Danielle Walker's Against All Grain
Guest Post: Double Chocolate Pecan Cookies (grain/egg-free)
Posted By Danielle Walker On December 2, 2012 @ 6:00 am
Lea Valle - Paleo Spirit
makes 30-36 cookies
- 2 cups blanched almond flour
- 2 tablespoons coconut flour
- 1/2 cup cocoa powder
- 1/2 teaspoon Celtic sea salt
- 1/2 teaspoon baking soda
- 1 tablespoon vanilla extract
- 1/2 cup ghee or coconut oil (or butter), melted
- 1/2 cup coconut nectar or maple syrup (or similar sweetener of choice)

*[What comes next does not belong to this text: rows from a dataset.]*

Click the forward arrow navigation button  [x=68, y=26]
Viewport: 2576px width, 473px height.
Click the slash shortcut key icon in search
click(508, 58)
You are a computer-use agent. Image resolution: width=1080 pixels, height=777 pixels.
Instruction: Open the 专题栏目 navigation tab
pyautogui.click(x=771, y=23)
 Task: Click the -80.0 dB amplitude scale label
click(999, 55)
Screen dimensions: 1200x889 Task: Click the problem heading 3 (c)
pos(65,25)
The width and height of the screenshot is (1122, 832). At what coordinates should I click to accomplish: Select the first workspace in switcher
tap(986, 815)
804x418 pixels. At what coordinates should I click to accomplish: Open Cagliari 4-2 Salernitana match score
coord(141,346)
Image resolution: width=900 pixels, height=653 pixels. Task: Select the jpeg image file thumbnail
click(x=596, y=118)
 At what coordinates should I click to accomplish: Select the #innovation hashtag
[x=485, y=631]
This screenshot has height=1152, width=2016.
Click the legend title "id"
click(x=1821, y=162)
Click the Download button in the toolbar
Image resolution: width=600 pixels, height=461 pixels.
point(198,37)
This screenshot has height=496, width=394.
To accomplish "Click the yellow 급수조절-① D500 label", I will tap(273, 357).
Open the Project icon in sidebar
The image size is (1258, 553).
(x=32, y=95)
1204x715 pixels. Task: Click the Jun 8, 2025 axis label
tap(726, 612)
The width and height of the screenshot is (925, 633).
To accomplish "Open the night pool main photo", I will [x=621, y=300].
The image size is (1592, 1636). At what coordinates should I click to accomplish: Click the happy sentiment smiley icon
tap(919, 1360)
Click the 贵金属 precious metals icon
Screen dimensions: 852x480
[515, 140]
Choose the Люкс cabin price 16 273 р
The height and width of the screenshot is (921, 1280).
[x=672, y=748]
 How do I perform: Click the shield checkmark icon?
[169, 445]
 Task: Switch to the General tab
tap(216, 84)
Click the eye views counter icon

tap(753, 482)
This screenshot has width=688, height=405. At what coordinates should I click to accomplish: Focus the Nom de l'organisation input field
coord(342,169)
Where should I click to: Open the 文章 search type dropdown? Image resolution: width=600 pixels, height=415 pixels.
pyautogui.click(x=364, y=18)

- 3/4 cup dark chocolate chips
- Pecan halves (approximately 36)
- Preheat oven to 350 degrees F.
- Place the pecan halves on a baking sheet and toast in the preheated oven for about 10 minutes.
- Combine remaining dry ingredients (except chocolate chips) in a large bowl.
- Combine wet ingredients in a small bowl.
- Mix wet ingredients into dry ingredients and stir in the chocolate chips.
- Use a small cookie dough scoop or form into 1/2 inch balls and place on a parchment paper (or Silpat) lined cookie sheet. (Note: Chilling the dough prior to scooping is not entirely necessary but might be helpful if the dough is very sticky.)
- Place one toasted pecan half on top of the cookie dough ball and press down until it is somewhat imbedded in the dough.
- Bake the cookies for 10-12 minutes. Let them cool on the pan for a few minutes before removing so they set – otherwise they will be too soft and may fall apart.